CA: The thing that makes it relative to “Don’t ask, don’t tell” and makes it a hate crime is that if you are attacked or killed because you are perceived to be gay, that’s a hate crime, whether you are or not. The person attacked him because they thought he was gay, and that means that they hate gay people and the attack was a function of that hatred. Honestly, Barry never dated men, wasn’t attracted to them, so I don’t think of him as gay.
GLT: How did you deal with all of the misconceptions associated with your relationship?
CA: I understood that a lot of people thought that way. I am a bit of realist and although I know the facts and the truths of our relationship, if everyone else involved in the case and the trial and in the media start saying all of these things I am going to have to deal with it somehow and set the record straight. It was very difficult and unpleasant and I tried to stay out of the limelight and the eye of the cameras and media at first because I knew that people, if they thought I was transsexual would think, “Winchell must have been a fag” or “what a freak, I can’t believe he was involved with her” and then when I started seeing articles like Time magazine calling me “Winchell’s cross dressing friend” and other magazines getting the story so wrong I felt like I had to step out and set the record straight so that it would honor his memory and honor the truth.
GLT: Do you think there are a lot of gray areas in society with regards to transgender issues like sexual orientation and gender orientation?
CA: A lot of transgender women have a lot of different ideas about it themselves.

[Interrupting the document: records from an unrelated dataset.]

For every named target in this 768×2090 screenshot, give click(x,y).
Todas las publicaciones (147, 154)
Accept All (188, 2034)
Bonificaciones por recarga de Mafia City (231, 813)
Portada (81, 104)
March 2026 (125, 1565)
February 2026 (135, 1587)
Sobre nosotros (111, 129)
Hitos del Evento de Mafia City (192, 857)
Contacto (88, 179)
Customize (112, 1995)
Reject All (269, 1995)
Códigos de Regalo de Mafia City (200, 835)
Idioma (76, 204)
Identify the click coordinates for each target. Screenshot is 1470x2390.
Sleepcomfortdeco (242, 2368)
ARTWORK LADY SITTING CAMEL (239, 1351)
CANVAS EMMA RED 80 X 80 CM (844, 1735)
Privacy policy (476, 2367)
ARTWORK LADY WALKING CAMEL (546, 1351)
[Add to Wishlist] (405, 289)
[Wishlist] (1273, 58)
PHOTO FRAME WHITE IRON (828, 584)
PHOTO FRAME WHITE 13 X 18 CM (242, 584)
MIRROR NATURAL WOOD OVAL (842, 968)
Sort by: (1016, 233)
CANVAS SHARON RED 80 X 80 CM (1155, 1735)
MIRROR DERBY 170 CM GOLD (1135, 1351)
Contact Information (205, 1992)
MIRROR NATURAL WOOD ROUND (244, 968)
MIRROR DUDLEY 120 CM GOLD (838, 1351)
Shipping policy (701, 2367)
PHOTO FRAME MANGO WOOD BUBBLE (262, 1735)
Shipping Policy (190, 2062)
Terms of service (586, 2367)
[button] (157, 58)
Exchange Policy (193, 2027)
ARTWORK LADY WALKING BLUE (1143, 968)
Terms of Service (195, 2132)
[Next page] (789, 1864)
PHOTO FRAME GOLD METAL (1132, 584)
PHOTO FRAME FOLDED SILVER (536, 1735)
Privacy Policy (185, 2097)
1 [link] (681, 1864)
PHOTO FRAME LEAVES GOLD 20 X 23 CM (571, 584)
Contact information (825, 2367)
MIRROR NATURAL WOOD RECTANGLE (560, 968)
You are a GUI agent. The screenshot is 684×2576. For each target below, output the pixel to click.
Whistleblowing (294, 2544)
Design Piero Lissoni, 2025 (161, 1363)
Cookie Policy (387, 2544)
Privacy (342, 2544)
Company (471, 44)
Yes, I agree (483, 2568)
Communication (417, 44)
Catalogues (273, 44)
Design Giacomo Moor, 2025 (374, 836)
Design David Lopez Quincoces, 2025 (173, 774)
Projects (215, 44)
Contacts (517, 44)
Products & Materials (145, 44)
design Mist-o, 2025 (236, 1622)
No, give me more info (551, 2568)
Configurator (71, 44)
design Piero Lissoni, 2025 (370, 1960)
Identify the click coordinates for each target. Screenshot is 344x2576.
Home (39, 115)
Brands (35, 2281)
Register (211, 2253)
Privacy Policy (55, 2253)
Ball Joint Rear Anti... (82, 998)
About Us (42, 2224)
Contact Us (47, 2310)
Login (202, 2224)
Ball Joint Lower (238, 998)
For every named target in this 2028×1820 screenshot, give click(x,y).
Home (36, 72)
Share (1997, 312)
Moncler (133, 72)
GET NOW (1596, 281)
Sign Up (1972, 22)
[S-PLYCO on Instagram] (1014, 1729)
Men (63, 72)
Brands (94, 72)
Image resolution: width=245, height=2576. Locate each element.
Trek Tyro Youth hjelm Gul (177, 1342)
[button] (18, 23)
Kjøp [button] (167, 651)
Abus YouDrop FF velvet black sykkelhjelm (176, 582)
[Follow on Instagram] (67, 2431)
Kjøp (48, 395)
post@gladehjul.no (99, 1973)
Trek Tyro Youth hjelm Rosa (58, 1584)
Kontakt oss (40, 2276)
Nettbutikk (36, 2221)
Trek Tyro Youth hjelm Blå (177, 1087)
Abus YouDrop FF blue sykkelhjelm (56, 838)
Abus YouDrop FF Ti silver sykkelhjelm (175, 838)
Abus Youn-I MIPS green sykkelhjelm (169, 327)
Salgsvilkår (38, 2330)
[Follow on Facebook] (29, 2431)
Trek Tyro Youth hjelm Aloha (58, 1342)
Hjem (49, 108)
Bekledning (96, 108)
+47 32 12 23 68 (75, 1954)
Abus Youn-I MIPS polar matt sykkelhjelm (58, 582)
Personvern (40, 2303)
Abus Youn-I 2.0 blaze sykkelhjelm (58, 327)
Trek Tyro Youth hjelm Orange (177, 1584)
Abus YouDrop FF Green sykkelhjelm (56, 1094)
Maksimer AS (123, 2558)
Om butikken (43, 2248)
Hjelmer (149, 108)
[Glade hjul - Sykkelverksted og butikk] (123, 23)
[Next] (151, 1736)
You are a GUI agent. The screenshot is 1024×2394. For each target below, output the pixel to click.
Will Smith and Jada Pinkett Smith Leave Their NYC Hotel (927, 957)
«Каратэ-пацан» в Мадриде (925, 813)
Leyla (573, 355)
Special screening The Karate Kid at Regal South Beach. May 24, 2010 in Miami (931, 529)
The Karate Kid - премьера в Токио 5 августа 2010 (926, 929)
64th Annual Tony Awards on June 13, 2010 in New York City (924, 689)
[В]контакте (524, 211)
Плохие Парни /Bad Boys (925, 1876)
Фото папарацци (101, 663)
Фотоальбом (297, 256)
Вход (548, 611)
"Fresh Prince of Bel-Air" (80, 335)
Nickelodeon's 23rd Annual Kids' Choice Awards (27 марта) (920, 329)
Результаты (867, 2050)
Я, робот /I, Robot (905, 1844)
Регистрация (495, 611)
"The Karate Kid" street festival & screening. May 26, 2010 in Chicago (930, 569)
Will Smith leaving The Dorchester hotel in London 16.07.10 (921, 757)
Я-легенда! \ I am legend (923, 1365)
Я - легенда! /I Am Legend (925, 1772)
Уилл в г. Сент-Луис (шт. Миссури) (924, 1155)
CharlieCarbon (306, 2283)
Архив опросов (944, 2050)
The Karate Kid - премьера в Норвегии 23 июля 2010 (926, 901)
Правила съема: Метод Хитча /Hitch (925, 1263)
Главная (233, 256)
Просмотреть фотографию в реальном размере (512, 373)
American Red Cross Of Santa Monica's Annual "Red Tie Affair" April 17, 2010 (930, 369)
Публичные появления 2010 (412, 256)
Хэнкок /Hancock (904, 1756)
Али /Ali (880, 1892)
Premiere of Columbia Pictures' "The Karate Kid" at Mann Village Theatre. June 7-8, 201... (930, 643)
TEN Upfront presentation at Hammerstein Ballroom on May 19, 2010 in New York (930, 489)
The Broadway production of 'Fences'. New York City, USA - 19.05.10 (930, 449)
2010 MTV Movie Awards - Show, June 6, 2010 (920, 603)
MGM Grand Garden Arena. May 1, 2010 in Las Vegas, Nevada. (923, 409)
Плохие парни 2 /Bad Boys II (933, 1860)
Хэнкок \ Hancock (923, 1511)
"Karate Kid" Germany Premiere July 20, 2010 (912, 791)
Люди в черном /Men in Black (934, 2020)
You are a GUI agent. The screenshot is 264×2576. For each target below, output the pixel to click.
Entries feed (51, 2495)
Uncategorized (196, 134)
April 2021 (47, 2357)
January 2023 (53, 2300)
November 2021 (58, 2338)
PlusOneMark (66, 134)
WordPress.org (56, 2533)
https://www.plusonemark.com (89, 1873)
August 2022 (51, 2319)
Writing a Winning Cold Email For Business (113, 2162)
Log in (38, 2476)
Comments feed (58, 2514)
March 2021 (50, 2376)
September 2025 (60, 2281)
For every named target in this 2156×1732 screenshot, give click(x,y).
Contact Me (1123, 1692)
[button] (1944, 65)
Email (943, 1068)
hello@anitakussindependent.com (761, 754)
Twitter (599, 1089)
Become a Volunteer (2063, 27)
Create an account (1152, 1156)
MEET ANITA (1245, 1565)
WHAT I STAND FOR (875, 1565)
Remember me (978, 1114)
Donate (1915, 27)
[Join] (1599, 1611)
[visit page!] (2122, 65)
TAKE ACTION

There’s not even a complete consensus in our community. Some women think you’re a transsexual if you put on lipstick and high heels every so often because it turns you on. Some people would say that person is a crossdresser, not a transsexual. For me, a transsexual is somebody that feels in their soul that they are a woman, and they feel that so strongly that they are driven at all costs to become that person no matter what it costs them socially or emotionally. That’s who I am, and I went through that process.
GLT: Do you consider yourself a transgender activist now?
CA: Sort of situationally, I have become that. I just thought I would transition, quit being a showgirl and go get married somewhere and settle down and be a Normal Rockwell housewife. But the way things have happened it turns out I have a bit of a platform to speak from so I think it’s important to do what I can.
GLT: What area’s are you concerned with as a transgender activist?
CA: I feel like I should focus on my strengths and not try to spread myself too thin. As a lifelong entertainer, actress and showgirl, my personal thing has been the media portrayals of transgender women. In the movies or television we are all either a prostitute, a psycho or a punch line in everything and I think movies like Soldiers Girl are ways to change people’s mind. Not a pamphlet or someone screaming on a bullhorn or whatever are not going to do it as smoothly or easily as a well crafted piece of entertainment. My focus, through my production company and all of my interactions with the media is to put positive portrayals of trans-women out there and correct the mistakes.
GLT: Is there someone special in your life now?
CA: No, I’m open to it, but I’m so busy with this charity production and working and I haven’t met a man who is enough of a man to date a woman like me yet. Not since Barry.